[Stored items]
----------------

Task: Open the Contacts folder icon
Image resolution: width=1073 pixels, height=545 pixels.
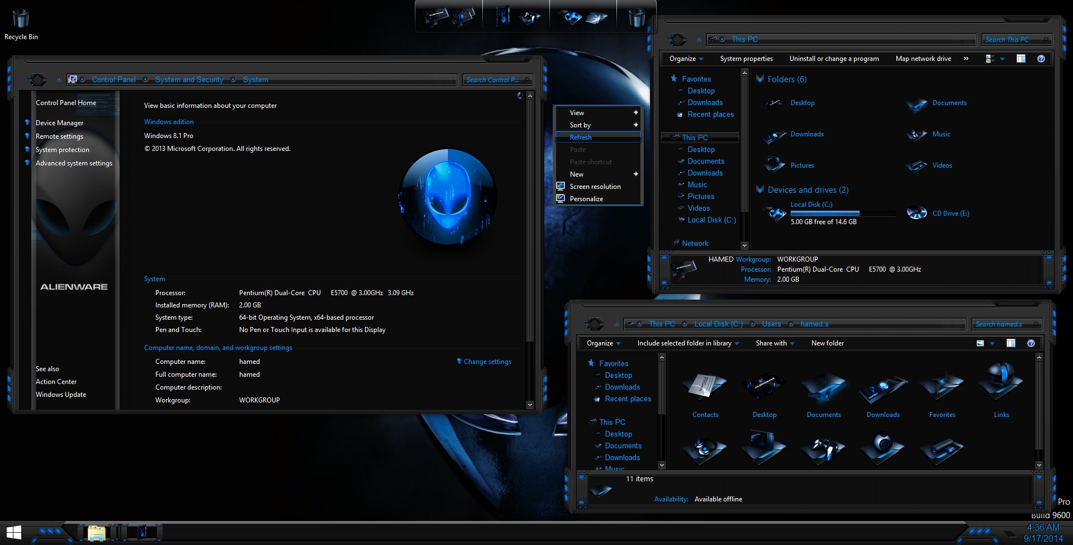Action: pos(705,387)
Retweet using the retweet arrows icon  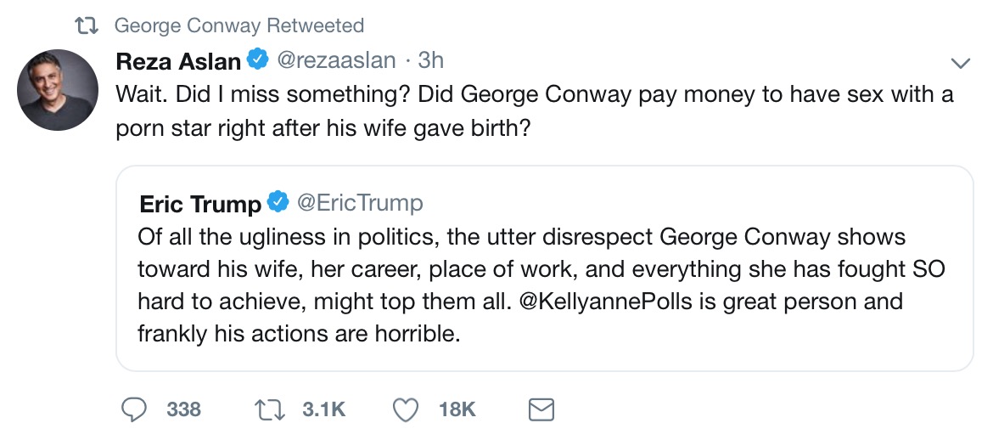[x=269, y=410]
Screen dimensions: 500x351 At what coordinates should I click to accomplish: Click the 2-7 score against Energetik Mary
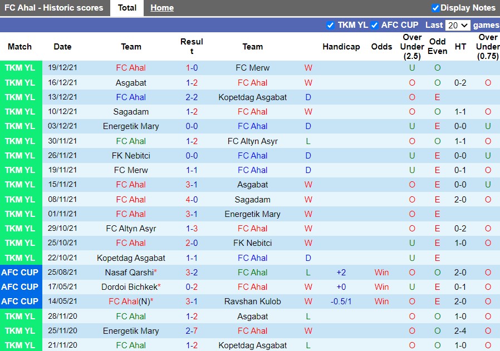[192, 331]
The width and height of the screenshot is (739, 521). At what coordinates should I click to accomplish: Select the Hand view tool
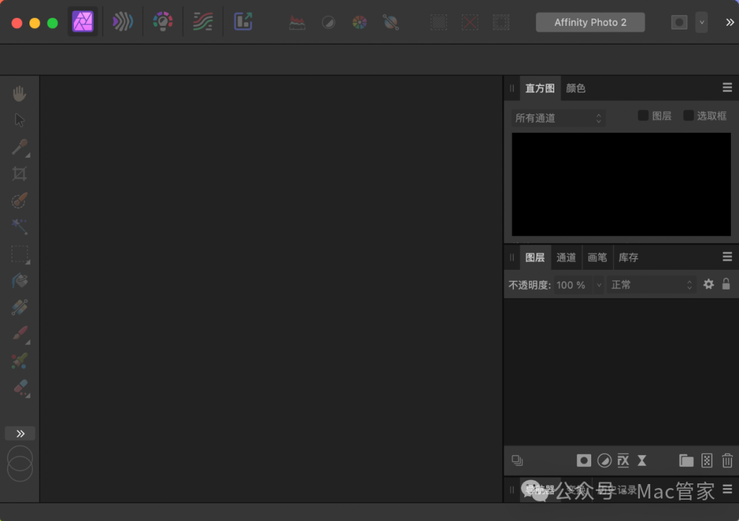coord(19,93)
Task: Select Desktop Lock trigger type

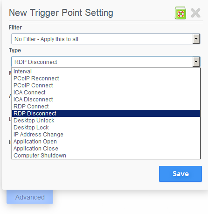Action: point(106,128)

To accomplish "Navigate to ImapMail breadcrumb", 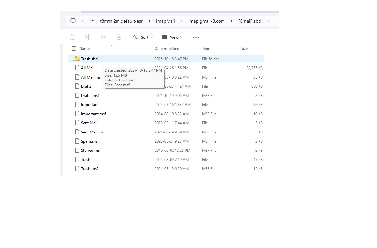I will pyautogui.click(x=165, y=21).
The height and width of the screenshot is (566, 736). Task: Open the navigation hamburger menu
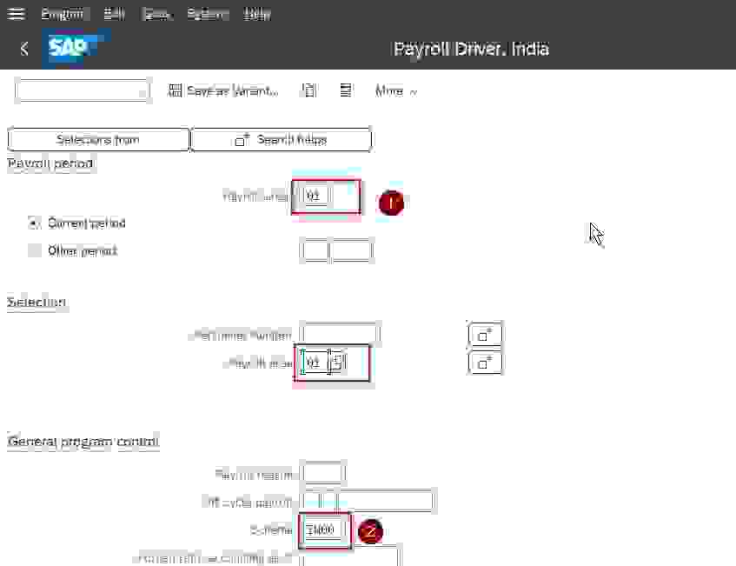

----------------

- _Your instructions_
Could you state how many lines in the data hold the word "Open"? Only the number should be given.

- _Answer box_
2